Er werd me uiteraard ook al eens gevraagd om bepaalde dingen mee te brengen van buiten. Drugs vroegen ze nog nooit; ik zou trouwens niet weten waar ik dat ergens kan kopen (lacht). Maar wel parfum bijvoorbeeld, dat soort dingen. Ze proberen altijd. Maar ik volg de regels, nooit ga ik daarop in. Want als het vertrouwen weg is, verdwijnt ook het theater.”

“Er werd me uiteraard al eens gevraagd om bepaalde dingen mee te brengen van buiten”
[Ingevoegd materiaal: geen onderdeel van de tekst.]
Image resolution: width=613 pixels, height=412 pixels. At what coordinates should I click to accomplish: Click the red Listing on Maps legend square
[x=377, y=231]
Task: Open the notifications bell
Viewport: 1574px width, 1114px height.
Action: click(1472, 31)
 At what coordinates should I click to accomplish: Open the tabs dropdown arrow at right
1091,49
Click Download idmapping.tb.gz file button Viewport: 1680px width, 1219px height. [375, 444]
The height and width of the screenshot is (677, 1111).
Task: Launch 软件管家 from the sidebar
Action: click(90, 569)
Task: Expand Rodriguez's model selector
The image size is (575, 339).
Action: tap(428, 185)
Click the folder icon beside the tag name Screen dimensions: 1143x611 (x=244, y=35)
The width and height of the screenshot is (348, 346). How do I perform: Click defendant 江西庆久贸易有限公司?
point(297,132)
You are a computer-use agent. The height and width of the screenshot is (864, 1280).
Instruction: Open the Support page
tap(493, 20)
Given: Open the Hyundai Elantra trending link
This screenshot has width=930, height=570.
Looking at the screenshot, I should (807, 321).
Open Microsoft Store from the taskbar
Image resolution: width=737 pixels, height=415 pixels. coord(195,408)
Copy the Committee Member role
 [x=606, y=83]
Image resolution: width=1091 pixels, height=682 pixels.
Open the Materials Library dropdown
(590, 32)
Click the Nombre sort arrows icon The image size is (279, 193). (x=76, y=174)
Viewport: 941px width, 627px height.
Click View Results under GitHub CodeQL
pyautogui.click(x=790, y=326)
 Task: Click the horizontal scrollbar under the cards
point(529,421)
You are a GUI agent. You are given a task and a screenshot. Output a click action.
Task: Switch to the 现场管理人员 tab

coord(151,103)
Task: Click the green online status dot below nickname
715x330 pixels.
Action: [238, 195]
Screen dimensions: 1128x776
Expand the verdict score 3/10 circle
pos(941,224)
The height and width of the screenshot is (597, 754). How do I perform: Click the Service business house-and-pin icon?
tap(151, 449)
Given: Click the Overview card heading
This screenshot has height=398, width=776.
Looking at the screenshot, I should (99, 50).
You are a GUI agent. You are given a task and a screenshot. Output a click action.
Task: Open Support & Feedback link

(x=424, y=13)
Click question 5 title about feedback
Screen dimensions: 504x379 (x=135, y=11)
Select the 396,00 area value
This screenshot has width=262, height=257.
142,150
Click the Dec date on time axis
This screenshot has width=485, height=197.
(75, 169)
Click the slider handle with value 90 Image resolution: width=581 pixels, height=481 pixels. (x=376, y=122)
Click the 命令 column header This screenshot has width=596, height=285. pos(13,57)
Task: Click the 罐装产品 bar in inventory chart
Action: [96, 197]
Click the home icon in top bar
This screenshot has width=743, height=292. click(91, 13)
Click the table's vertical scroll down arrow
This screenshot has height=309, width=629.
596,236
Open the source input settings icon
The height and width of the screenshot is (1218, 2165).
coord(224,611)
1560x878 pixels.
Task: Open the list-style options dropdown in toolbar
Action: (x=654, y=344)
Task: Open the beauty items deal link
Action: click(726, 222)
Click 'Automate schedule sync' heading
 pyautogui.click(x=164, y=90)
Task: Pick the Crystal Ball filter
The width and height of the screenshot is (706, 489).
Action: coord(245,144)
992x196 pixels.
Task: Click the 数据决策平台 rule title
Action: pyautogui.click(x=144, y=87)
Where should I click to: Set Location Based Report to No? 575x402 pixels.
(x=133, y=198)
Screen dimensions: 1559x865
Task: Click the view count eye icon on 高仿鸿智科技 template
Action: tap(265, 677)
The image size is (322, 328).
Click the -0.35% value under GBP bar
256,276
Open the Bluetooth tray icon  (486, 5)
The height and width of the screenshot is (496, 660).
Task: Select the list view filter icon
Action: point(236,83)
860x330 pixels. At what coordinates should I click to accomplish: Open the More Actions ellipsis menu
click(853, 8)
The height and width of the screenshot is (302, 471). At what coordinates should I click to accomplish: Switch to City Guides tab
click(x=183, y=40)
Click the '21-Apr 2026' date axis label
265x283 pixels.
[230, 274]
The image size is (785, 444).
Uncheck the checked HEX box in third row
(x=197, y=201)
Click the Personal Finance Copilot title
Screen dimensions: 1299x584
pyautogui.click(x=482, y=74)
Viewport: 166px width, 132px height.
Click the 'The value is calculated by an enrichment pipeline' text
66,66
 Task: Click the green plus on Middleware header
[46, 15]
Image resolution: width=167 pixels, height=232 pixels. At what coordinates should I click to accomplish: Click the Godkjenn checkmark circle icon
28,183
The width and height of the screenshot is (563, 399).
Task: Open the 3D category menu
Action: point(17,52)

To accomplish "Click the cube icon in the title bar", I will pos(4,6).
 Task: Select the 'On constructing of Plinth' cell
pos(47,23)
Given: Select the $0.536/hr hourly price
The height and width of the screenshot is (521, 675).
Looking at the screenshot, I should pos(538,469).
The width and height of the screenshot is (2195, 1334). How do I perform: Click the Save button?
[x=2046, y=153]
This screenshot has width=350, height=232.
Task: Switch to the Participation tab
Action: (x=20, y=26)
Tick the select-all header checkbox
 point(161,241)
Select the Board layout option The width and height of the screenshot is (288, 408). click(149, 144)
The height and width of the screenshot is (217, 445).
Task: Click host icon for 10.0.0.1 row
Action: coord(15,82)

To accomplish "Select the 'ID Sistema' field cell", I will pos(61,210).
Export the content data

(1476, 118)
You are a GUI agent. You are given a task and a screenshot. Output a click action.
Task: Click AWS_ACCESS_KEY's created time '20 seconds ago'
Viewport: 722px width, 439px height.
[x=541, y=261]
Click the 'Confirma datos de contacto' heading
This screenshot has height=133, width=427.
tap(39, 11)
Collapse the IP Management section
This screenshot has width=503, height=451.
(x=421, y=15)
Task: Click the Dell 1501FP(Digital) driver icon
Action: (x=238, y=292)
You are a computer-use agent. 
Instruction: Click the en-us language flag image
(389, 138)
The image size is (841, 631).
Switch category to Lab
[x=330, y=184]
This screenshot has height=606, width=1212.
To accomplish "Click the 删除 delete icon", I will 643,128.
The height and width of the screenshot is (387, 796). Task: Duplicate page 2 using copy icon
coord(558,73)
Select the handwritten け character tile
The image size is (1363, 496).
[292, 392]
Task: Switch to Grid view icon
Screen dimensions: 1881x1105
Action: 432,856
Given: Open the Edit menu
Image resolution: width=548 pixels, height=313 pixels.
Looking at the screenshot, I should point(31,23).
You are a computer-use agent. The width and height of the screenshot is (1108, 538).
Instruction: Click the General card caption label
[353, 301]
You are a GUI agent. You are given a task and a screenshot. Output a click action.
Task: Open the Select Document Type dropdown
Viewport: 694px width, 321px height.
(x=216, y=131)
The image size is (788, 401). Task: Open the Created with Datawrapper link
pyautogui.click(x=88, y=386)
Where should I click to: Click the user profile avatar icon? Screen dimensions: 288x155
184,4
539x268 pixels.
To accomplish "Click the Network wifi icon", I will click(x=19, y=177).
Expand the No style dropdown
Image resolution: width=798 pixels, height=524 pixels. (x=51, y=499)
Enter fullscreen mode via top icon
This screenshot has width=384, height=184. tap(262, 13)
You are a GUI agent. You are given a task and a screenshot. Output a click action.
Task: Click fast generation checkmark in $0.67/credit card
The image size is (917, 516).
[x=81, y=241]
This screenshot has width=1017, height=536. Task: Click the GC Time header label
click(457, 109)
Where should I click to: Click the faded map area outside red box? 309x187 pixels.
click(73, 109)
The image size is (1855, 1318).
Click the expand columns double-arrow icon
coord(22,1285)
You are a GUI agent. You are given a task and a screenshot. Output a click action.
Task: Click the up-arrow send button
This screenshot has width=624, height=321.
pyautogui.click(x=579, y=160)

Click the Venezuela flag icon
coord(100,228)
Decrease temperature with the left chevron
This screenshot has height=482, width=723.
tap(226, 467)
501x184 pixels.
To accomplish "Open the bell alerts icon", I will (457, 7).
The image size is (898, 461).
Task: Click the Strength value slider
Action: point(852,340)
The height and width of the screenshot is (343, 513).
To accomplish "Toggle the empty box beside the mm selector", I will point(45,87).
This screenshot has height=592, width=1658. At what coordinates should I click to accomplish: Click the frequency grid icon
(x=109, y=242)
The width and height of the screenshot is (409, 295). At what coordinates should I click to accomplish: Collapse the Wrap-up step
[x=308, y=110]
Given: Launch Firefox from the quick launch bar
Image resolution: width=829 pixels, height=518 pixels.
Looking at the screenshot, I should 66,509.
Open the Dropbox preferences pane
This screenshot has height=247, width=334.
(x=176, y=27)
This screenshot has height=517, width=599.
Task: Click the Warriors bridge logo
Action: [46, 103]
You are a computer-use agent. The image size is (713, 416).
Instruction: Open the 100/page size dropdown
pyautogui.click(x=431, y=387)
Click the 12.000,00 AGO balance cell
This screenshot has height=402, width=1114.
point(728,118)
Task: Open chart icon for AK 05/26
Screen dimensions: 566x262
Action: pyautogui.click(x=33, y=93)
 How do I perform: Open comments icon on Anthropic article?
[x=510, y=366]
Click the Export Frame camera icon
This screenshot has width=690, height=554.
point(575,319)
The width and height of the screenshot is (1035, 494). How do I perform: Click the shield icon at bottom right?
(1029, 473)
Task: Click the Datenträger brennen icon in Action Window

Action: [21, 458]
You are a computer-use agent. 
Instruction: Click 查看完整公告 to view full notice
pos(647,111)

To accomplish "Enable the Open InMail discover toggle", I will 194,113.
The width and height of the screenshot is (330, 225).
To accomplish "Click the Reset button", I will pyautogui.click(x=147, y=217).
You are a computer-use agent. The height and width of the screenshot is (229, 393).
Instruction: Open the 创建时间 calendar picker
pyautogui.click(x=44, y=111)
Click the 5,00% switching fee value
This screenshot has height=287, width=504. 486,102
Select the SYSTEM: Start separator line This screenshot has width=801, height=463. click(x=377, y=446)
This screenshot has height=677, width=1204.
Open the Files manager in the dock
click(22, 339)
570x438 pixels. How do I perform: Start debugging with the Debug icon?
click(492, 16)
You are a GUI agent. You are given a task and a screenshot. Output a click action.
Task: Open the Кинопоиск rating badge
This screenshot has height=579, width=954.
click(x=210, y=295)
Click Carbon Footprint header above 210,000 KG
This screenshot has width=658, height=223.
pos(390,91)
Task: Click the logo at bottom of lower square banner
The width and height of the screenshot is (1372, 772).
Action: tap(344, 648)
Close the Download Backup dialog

“Wij moeten ons houden aan strikte regels. Niemand mag een gsm mee naar binnen nemen, ook wij niet. Elk attribuut dat we willen gebruiken moet aangevraagd worden. Vroeger ging het er losser aan toe, vandaag is er meer schrik dat er iets misloopt.”

Warme oproep

“Ons gezelschap bestaat nu 50 jaar, maar ik vraag me soms wel af hoe het in de toekomst zal lopen. We vinden heel moeilijk actrices. We repeteren van kwart over zes tot acht, moeilijke uren voor jonge vrouwen met kinderen. Dus om af te sluiten nog een bijzonder warme oproep aan alle jonge vrouwen. En jong mag je heel ruim interpreteren (lacht).”